> _Task details_: Copy the lines below exactly, starting at the line that contains "Image resolution: width=896" and stopping after the last line, and include no other lines.

(Data excerpts)

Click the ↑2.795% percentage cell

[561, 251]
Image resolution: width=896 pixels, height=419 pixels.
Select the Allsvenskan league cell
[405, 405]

(End Data excerpts)

> _Written answer_:
Image resolution: width=896 pixels, height=419 pixels.
Select the Allsvenskan league cell
[405, 405]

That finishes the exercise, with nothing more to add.